Managing high partition workloads

You learn how to identify an error related to high partition workloads that require configuration of your Hive Virtual Warehouse to run successfully. You might need to configure your Virtual Warehouse to prevent these errors when inserting data into workloads with a large number of partitions and columns.

To prevent an error when inserting data into a high partition workload, such as a table having 5,000 partitions and 100 columns, configure the Hive Virtual Warehouse as described in the steps below.
The error message you might see when inserting data into a high partition workload that is not configured properly looks something like this:
ERROR : FAILED: Execution Error, return code 40000 from org.apache.hadoop.hive.ql.exec.MoveTask. MetaException(message:One or more instances could not be made persistent) 
  1. Try changing the size of your Hive Virtual Warehouse.
    For example, if you experience the high partition error in a small Virtual Warehouse, try using a medium Virtual Warehouse and set min/max nodes to 40.
  2. In the CDW UI, in Overview, select Virtual Warehouses, click Options , and select Edit.
  3. Click CONFIGURATIONS > HiveServer2.
  4. Tune HS2 parameters in the Virtual Warehouse.
    For example, search for and set the following properties, or if the property is not found, click + to add a custom configuration, and set it as follows.

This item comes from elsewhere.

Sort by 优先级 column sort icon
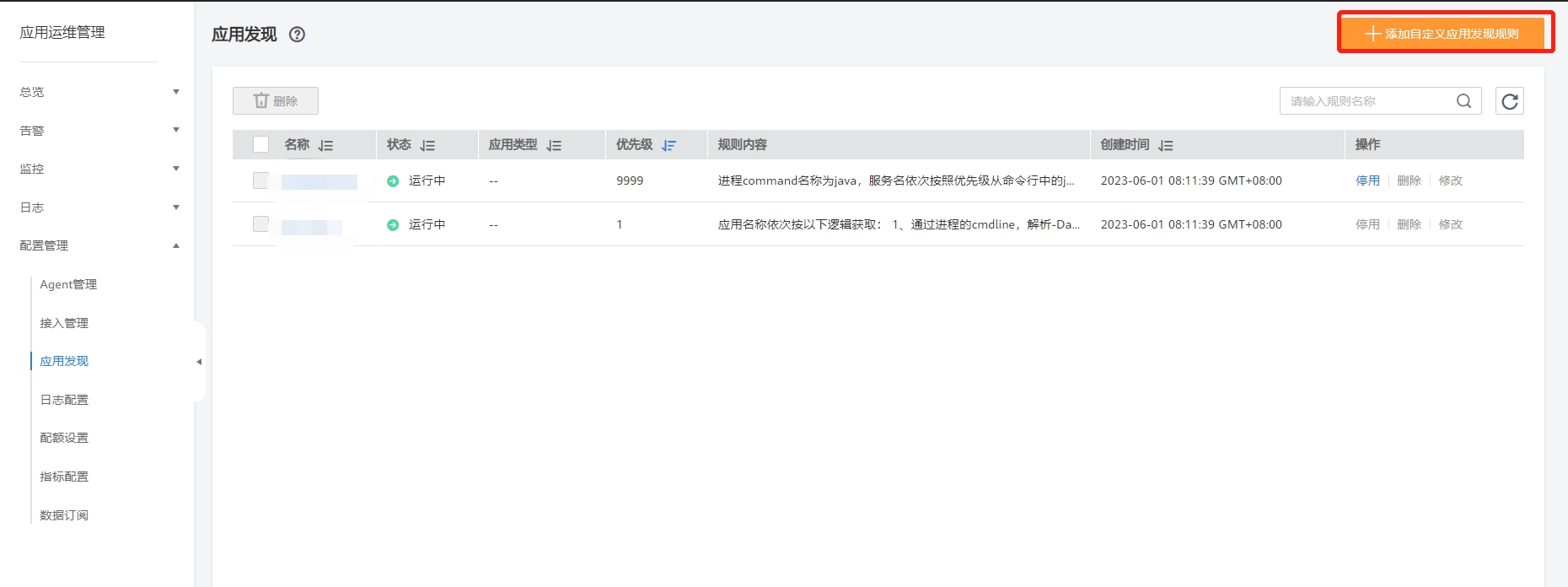Image resolution: width=1568 pixels, height=587 pixels. pos(669,146)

    set hive.optimize.sort.dynamic.partition.threshold=0;
    set hive.thrift.client.max.message.size=2147483647;
    set hive.metastore.client.skip.columns.for.partitions=true;
    set hive.stats.autogather=false;
    set hive.stats.column.autogather=false;
    set hive.msck.repair.batch.size=[***TABLE SCHEMA SIZE***];
  5. Navigate to Data Warehouses > Database Catalogs, and select your Database Catalog.
  6. Click Options , and select Edit.
  7. Tune Metastore parameters in the Database Catalog.

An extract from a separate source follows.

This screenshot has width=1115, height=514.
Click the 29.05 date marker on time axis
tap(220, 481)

    For example, click Configurations > Metastore, search for and set the following properties, or if the property is not found, click + to add a custom configuration, and set it as follows.
    hive.metastore.direct.sql.batch.size=[***TABLE SCHEMA SIZE***]
    hive.txn.timeout=3600
    hive.metastore.try.direct.sql=true
    hive.metastore.try.direct.sql.ddl=true